## Your objective
Render the stretch from the start of the entries through the line that contains "Action: (x=1496, y=71)" as a Markdown table with the columns No. and Line, one row per line, omitting blank lines. Leave the pictures out of the table.

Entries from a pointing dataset
-- Start --

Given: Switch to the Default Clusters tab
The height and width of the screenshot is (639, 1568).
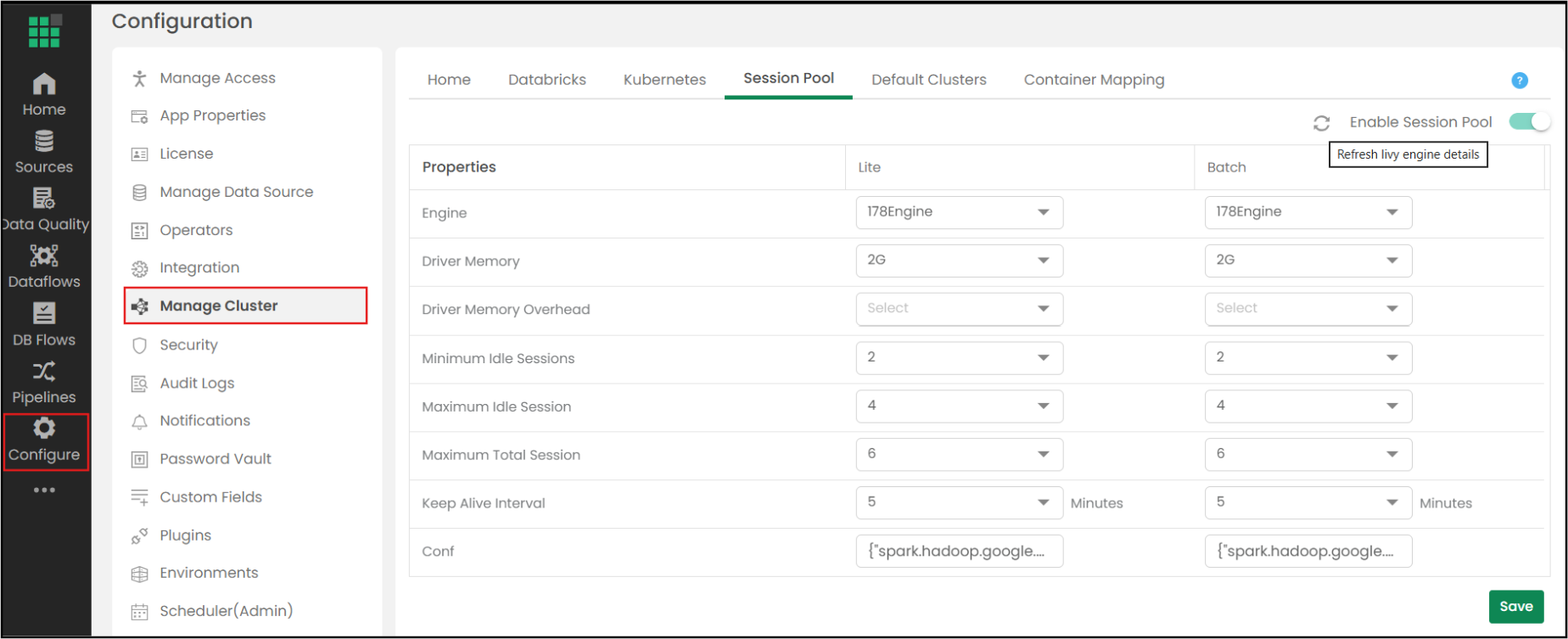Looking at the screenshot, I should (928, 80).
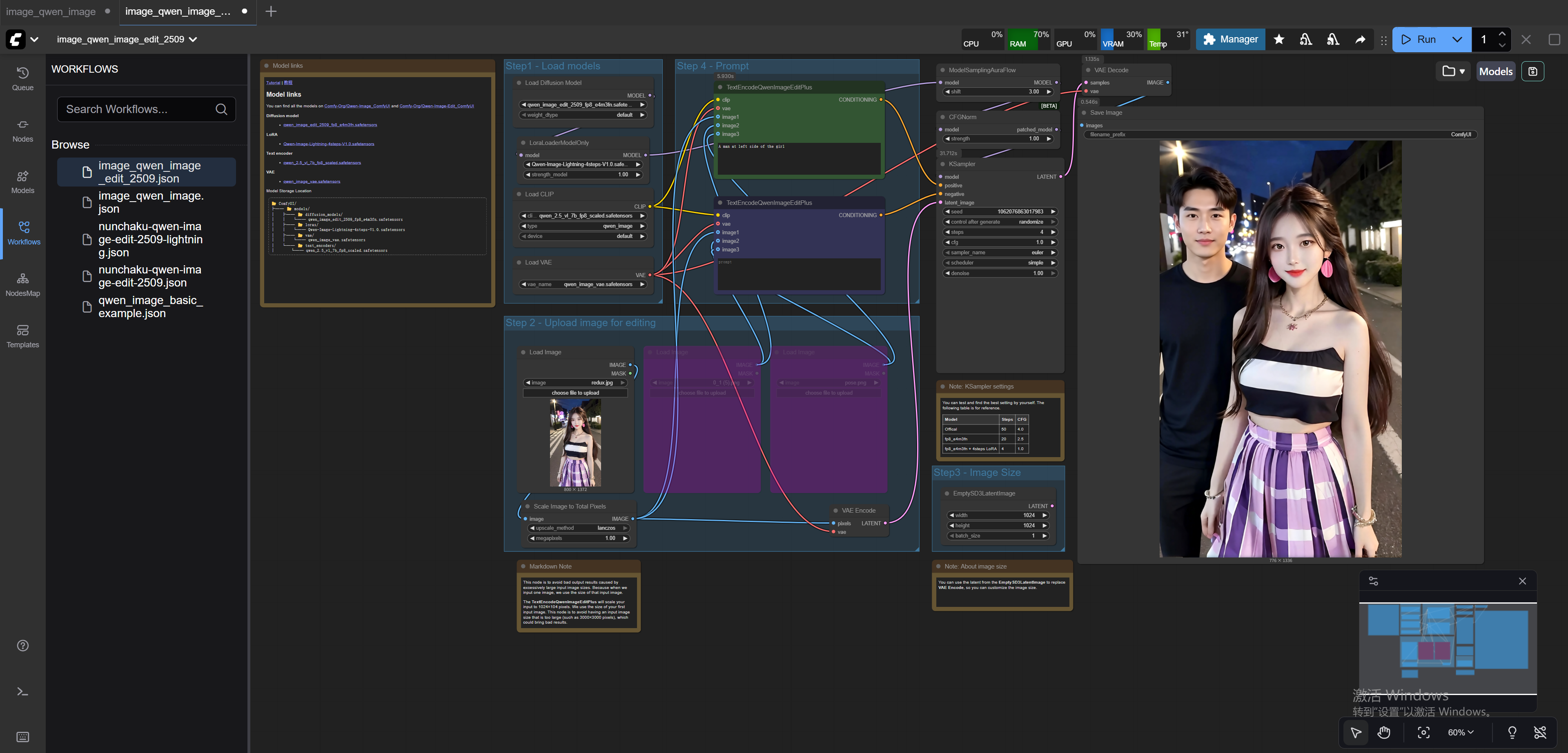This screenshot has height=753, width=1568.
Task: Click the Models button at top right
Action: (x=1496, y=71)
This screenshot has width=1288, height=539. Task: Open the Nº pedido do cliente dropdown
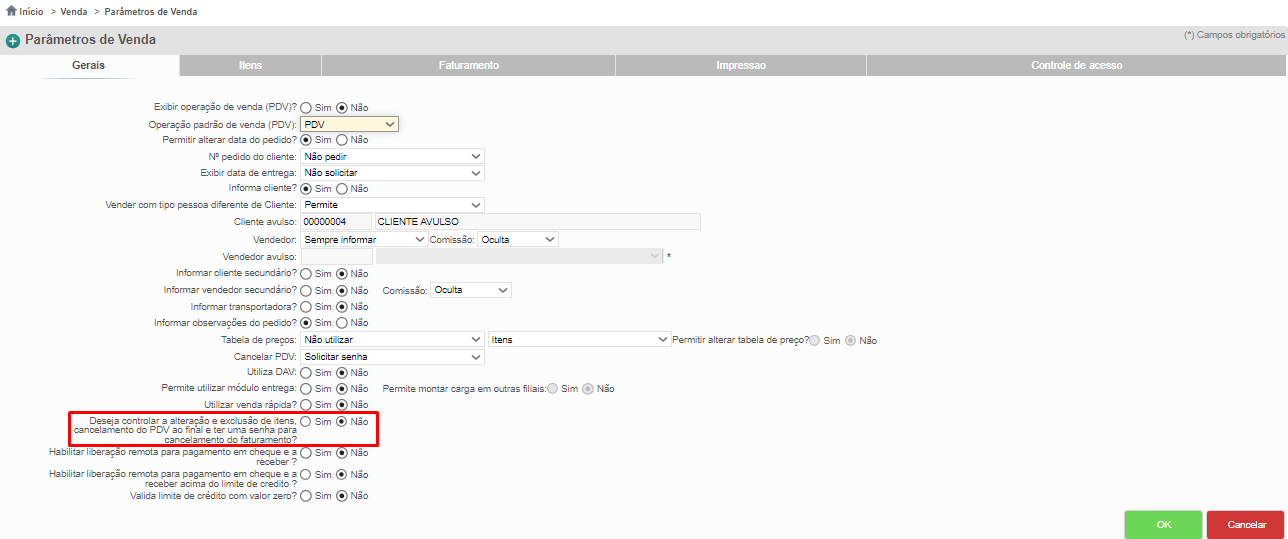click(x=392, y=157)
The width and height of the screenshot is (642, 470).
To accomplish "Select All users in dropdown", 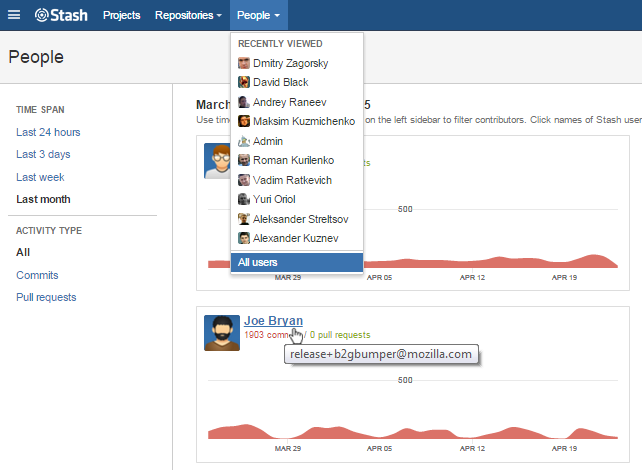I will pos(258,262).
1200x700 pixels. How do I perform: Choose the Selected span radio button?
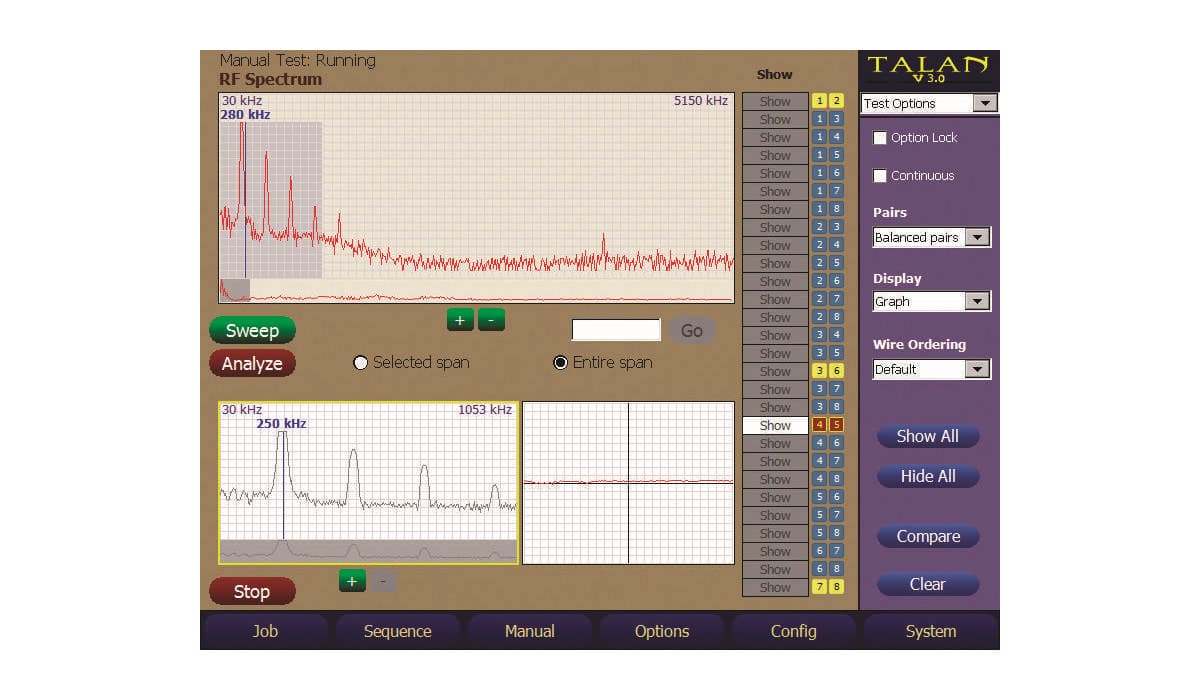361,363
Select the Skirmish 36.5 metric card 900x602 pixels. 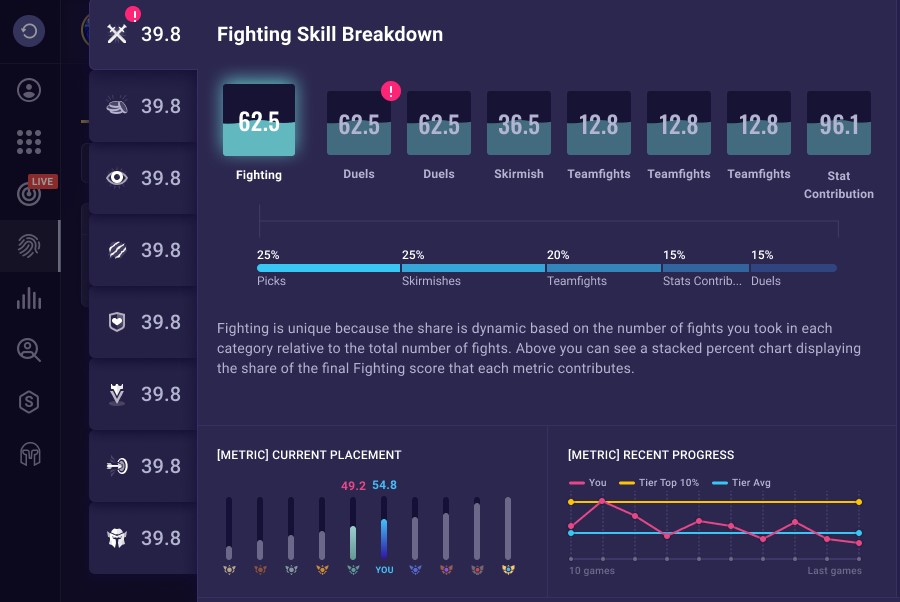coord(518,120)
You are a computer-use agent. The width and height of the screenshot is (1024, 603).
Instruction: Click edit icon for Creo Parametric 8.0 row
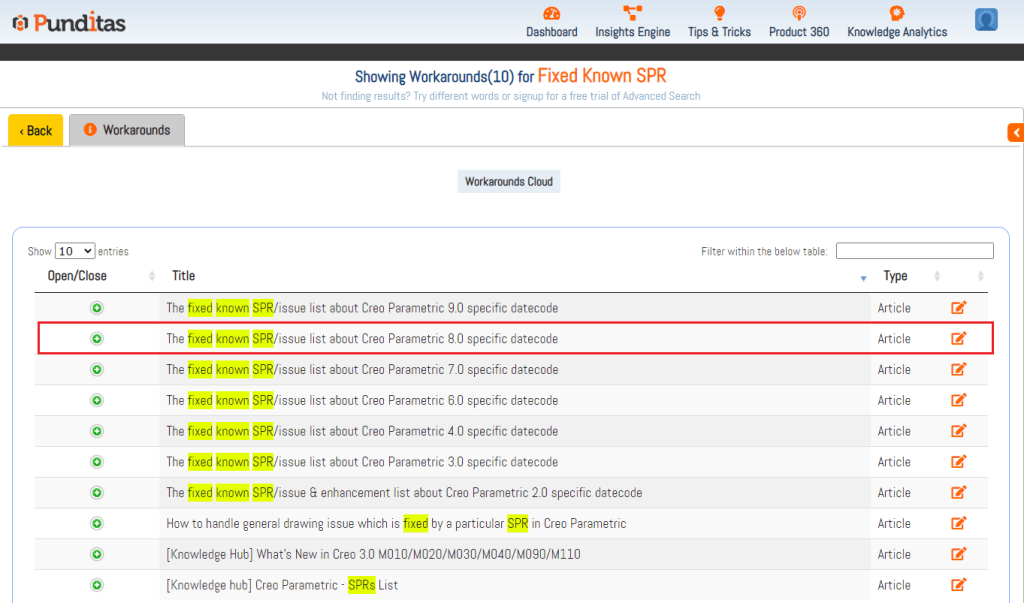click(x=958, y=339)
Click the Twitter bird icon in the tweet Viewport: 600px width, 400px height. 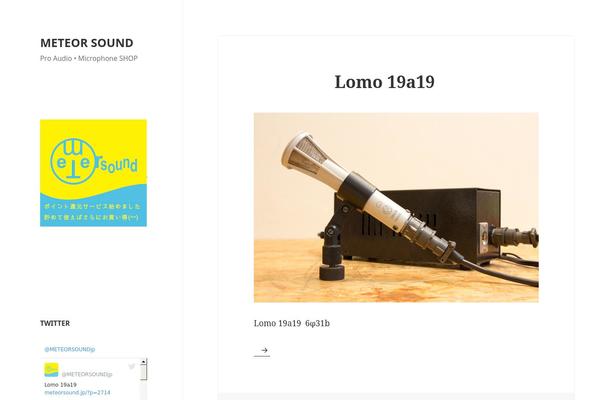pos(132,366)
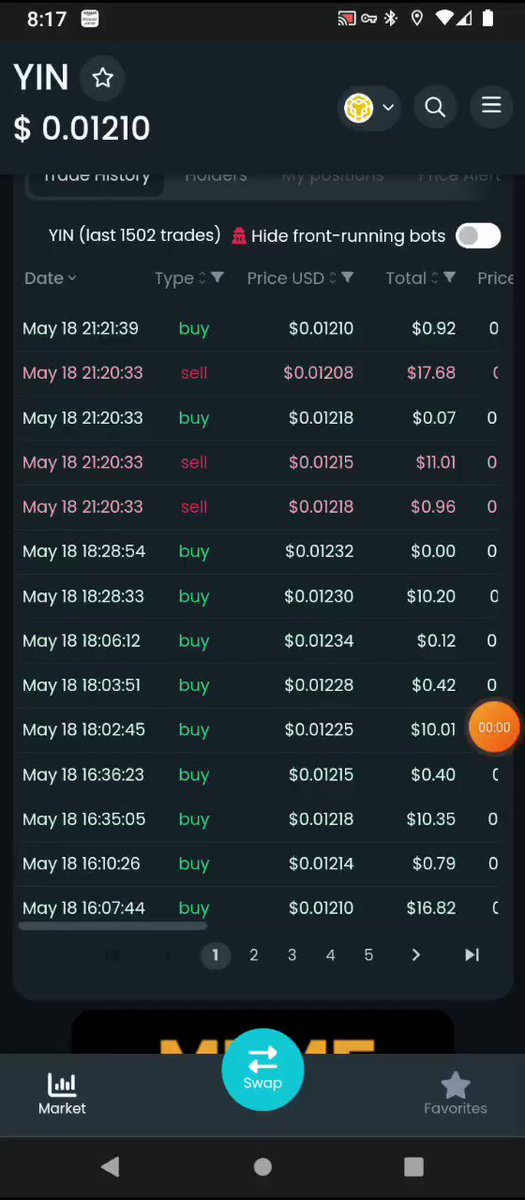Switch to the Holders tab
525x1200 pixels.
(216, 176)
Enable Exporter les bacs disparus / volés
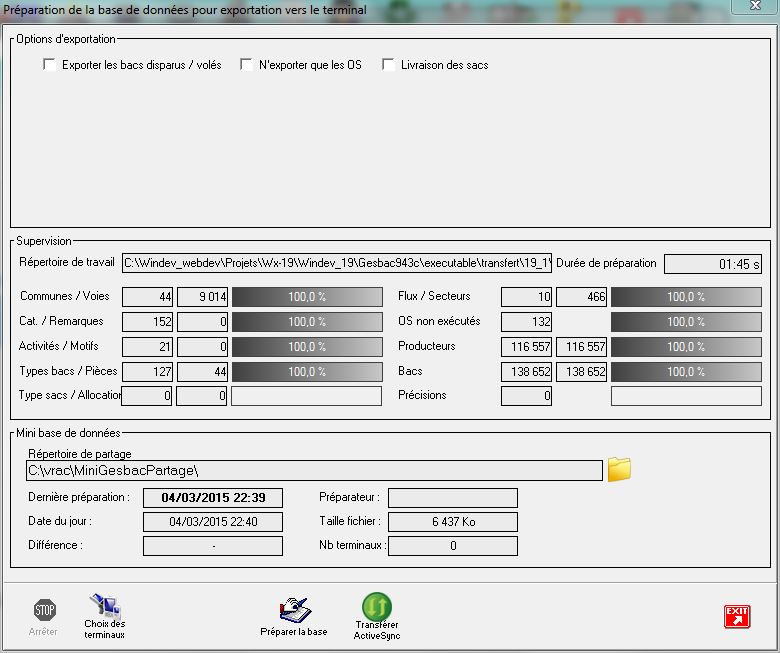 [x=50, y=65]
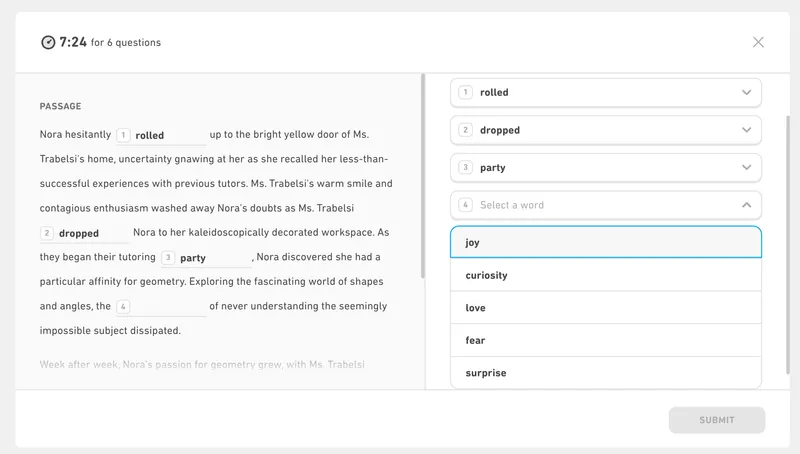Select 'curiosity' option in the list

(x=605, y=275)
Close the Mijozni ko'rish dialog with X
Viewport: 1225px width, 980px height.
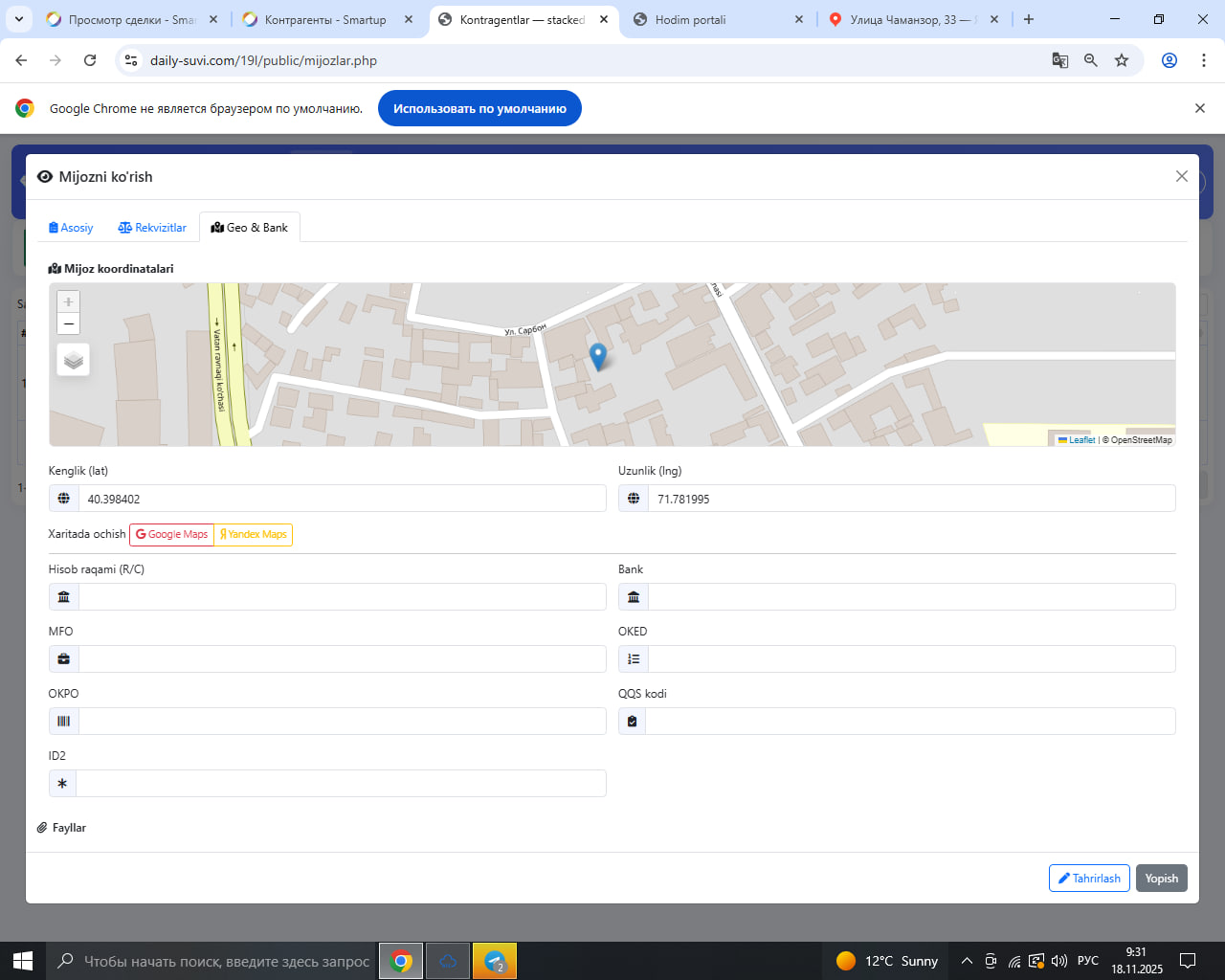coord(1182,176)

-- End --

## Exercise output
| No. | Line |
|---|---|
| 1 | Given: Switch to the Default Clusters tab |
| 2 | The height and width of the screenshot is (639, 1568). |
| 3 | Looking at the screenshot, I should (928, 80). |
| 4 | This screenshot has height=753, width=1568. |
| 5 | Task: Click the Models button at top right |
| 6 | Action: (x=1496, y=71) |